▸ **Exercise goal**:
Present the listing as a Markdown table from the line containing "The image size is (865, 532)." to the line containing "(x=90, y=919)", both included. Use a "Row" column for the sequential number and a "Line" column for the text, and omit blank lines.

▸ **Entries shown**:
"""
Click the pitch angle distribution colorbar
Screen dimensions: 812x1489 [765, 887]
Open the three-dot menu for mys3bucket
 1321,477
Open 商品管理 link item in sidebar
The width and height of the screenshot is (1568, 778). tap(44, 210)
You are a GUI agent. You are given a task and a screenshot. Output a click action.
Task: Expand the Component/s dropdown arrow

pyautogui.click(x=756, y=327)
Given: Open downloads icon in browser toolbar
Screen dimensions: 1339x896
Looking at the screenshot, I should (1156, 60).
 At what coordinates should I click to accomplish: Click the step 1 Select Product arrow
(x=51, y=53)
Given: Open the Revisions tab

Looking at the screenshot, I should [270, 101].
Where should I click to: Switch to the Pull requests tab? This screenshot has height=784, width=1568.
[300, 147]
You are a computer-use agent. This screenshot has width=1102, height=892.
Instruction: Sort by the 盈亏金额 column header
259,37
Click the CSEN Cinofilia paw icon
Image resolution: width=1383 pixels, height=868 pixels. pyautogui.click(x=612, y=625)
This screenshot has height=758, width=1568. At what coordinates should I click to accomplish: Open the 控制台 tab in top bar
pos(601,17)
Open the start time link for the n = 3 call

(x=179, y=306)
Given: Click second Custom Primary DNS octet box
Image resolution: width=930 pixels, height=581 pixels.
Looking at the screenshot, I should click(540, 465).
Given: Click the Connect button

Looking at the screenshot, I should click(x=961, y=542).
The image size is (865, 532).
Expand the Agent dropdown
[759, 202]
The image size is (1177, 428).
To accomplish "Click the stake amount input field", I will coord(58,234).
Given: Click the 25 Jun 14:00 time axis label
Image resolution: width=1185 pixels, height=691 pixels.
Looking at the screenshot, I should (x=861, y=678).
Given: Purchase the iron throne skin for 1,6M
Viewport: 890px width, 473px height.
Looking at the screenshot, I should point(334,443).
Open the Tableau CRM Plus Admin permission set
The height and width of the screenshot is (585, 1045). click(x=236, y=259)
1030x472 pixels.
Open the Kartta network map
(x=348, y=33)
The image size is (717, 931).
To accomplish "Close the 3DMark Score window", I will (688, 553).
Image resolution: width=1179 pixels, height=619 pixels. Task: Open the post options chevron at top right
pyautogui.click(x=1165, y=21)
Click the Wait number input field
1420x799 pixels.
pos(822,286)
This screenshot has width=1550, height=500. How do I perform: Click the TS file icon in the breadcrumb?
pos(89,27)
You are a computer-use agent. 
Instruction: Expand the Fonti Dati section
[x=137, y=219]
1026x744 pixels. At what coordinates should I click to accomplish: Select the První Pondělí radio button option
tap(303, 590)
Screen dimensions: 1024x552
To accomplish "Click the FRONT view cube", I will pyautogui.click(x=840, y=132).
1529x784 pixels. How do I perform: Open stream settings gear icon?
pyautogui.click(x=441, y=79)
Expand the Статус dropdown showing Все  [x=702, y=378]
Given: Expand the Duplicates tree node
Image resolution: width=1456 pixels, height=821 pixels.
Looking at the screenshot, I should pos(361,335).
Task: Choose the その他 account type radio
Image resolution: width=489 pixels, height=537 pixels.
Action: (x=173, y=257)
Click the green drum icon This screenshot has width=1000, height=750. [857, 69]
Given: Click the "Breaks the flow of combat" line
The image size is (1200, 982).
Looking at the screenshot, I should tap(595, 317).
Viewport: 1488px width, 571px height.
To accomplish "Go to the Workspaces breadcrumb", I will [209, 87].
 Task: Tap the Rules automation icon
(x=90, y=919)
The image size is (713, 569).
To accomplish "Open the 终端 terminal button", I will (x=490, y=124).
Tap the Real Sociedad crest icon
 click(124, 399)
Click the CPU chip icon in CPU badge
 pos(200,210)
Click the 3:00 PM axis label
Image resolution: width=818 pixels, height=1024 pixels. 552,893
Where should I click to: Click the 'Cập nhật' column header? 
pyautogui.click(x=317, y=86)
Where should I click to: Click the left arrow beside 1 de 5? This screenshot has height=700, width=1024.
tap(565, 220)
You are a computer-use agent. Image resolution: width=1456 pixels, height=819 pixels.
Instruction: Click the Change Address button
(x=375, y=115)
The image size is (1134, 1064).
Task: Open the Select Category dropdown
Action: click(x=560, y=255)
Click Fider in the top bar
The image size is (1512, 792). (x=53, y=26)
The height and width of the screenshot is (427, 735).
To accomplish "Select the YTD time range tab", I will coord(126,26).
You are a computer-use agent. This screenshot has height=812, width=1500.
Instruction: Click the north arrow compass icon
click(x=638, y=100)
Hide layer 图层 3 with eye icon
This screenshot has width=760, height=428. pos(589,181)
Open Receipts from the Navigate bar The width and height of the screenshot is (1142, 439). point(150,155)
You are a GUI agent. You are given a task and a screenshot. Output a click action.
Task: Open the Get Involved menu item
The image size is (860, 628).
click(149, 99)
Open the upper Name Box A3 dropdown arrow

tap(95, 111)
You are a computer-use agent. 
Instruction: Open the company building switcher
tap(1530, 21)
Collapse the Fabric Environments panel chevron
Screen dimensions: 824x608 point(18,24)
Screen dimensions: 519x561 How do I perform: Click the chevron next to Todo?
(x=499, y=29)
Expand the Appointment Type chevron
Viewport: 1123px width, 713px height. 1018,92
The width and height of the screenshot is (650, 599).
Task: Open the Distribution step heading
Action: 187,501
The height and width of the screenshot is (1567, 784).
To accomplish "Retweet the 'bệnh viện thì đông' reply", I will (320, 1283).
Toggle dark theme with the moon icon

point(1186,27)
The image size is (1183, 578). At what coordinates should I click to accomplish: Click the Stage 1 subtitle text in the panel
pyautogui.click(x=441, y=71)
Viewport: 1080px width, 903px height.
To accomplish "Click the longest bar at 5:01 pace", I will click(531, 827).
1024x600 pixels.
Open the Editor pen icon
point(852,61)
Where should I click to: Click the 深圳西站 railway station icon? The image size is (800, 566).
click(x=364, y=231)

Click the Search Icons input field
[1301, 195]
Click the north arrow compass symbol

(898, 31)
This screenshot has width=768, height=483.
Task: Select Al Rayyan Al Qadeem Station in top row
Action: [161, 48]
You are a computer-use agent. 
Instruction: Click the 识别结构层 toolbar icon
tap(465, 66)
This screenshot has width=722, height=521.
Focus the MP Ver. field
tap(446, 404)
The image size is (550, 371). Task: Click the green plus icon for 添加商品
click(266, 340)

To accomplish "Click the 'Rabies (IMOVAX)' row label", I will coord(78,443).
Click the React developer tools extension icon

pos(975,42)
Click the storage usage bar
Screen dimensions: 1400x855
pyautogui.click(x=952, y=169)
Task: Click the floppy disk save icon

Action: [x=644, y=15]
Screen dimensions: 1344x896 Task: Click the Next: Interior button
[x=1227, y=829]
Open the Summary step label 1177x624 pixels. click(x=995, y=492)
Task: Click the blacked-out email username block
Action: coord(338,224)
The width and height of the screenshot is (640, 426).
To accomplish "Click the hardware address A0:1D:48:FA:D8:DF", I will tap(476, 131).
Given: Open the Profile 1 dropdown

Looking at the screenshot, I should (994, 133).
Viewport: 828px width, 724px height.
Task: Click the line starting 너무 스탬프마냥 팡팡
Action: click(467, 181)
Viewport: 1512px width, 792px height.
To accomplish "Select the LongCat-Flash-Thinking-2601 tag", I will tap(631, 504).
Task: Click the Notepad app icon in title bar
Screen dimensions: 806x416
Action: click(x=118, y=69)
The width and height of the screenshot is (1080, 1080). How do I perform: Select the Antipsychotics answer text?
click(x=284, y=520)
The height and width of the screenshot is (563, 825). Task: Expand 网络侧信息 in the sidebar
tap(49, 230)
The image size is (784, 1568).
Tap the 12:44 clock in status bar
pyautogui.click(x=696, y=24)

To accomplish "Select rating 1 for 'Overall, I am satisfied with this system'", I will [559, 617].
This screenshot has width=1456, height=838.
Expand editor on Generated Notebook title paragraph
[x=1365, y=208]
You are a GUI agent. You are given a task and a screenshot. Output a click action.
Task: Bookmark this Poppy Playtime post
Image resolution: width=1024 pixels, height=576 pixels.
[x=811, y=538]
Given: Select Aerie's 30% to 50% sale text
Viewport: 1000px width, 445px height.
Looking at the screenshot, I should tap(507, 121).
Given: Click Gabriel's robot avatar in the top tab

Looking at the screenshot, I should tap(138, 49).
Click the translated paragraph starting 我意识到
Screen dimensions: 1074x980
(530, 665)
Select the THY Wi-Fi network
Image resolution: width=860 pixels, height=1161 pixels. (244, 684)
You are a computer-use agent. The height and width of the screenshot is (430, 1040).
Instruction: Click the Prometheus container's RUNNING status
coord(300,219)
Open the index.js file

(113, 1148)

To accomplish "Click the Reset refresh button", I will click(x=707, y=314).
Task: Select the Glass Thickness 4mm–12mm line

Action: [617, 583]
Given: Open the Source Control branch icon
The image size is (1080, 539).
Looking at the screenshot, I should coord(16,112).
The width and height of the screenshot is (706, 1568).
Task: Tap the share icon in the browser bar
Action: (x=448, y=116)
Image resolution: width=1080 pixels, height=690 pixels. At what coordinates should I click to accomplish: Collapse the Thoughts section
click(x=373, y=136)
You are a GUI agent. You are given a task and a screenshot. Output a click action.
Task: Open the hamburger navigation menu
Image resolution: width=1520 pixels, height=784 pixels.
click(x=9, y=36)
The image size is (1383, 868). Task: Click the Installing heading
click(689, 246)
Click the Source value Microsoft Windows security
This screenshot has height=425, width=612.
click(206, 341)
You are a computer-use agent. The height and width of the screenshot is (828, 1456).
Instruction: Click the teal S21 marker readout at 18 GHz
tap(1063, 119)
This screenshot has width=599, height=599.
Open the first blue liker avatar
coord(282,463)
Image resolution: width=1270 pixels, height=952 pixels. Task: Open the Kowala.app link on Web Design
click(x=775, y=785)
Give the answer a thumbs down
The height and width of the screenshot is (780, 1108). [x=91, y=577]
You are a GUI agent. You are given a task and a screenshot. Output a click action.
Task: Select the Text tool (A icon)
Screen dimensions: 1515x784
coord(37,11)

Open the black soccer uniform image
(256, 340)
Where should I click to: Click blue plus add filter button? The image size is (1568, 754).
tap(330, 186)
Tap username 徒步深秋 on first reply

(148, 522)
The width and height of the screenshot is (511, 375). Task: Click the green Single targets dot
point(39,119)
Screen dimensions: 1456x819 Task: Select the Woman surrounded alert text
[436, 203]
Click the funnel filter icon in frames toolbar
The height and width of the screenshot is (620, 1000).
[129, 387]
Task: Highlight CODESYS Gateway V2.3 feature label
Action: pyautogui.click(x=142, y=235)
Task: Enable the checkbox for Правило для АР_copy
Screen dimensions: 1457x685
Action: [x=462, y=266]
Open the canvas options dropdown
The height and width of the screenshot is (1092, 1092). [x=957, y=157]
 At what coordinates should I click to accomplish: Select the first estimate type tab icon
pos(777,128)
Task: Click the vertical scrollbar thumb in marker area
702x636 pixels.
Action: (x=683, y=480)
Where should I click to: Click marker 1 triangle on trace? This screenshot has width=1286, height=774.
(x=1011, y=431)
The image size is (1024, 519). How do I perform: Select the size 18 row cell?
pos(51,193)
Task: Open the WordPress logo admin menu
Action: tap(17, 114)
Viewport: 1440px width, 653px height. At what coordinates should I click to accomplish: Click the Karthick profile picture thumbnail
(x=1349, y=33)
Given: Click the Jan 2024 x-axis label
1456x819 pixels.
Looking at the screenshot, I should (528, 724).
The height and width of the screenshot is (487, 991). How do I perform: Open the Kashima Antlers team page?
"""
▸ **Reply**:
| Row | Line |
|---|---|
| 1 | The image size is (865, 532). |
| 2 | Expand the Agent dropdown |
| 3 | [759, 202] |
| 4 | The image size is (1177, 428). |
| 5 | To accomplish "Click the stake amount input field", I will coord(58,234). |
| 6 | Given: Click the 25 Jun 14:00 time axis label |
| 7 | Image resolution: width=1185 pixels, height=691 pixels. |
| 8 | Looking at the screenshot, I should (x=861, y=678). |
| 9 | Given: Purchase the iron throne skin for 1,6M |
| 10 | Viewport: 890px width, 473px height. |
| 11 | Looking at the screenshot, I should point(334,443). |
| 12 | Open the Tableau CRM Plus Admin permission set |
| 13 | The height and width of the screenshot is (585, 1045). click(x=236, y=259) |
| 14 | 1030x472 pixels. |
| 15 | Open the Kartta network map |
| 16 | (x=348, y=33) |
| 17 | The image size is (717, 931). |
| 18 | To accomplish "Close the 3DMark Score window", I will (688, 553). |
| 19 | Image resolution: width=1179 pixels, height=619 pixels. Task: Open the post options chevron at top right |
| 20 | pyautogui.click(x=1165, y=21) |
| 21 | Click the Wait number input field |
| 22 | 1420x799 pixels. |
| 23 | pos(822,286) |
| 24 | This screenshot has width=1550, height=500. How do I perform: Click the TS file icon in the breadcrumb? |
| 25 | pos(89,27) |
| 26 | You are a computer-use agent.  |
| 27 | Instruction: Expand the Fonti Dati section |
| 28 | [x=137, y=219] |
| 29 | 1026x744 pixels. At what coordinates should I click to accomplish: Select the První Pondělí radio button option |
| 30 | tap(303, 590) |
| 31 | Screen dimensions: 1024x552 |
| 32 | To accomplish "Click the FRONT view cube", I will pyautogui.click(x=840, y=132). |
| 33 | 1529x784 pixels. How do I perform: Open stream settings gear icon? |
| 34 | pyautogui.click(x=441, y=79) |
| 35 | Expand the Статус dropdown showing Все  [x=702, y=378] |
| 36 | Given: Expand the Duplicates tree node |
| 37 | Image resolution: width=1456 pixels, height=821 pixels. |
| 38 | Looking at the screenshot, I should pos(361,335). |
| 39 | Task: Choose the その他 account type radio |
| 40 | Image resolution: width=489 pixels, height=537 pixels. |
| 41 | Action: (x=173, y=257) |
| 42 | Click the green drum icon This screenshot has width=1000, height=750. [857, 69] |
| 43 | Given: Click the "Breaks the flow of combat" line |
| 44 | The image size is (1200, 982). |
| 45 | Looking at the screenshot, I should tap(595, 317). |
| 46 | Viewport: 1488px width, 571px height. |
| 47 | To accomplish "Go to the Workspaces breadcrumb", I will [209, 87]. |
| 48 |  Task: Tap the Rules automation icon |
| 49 | (x=90, y=919) |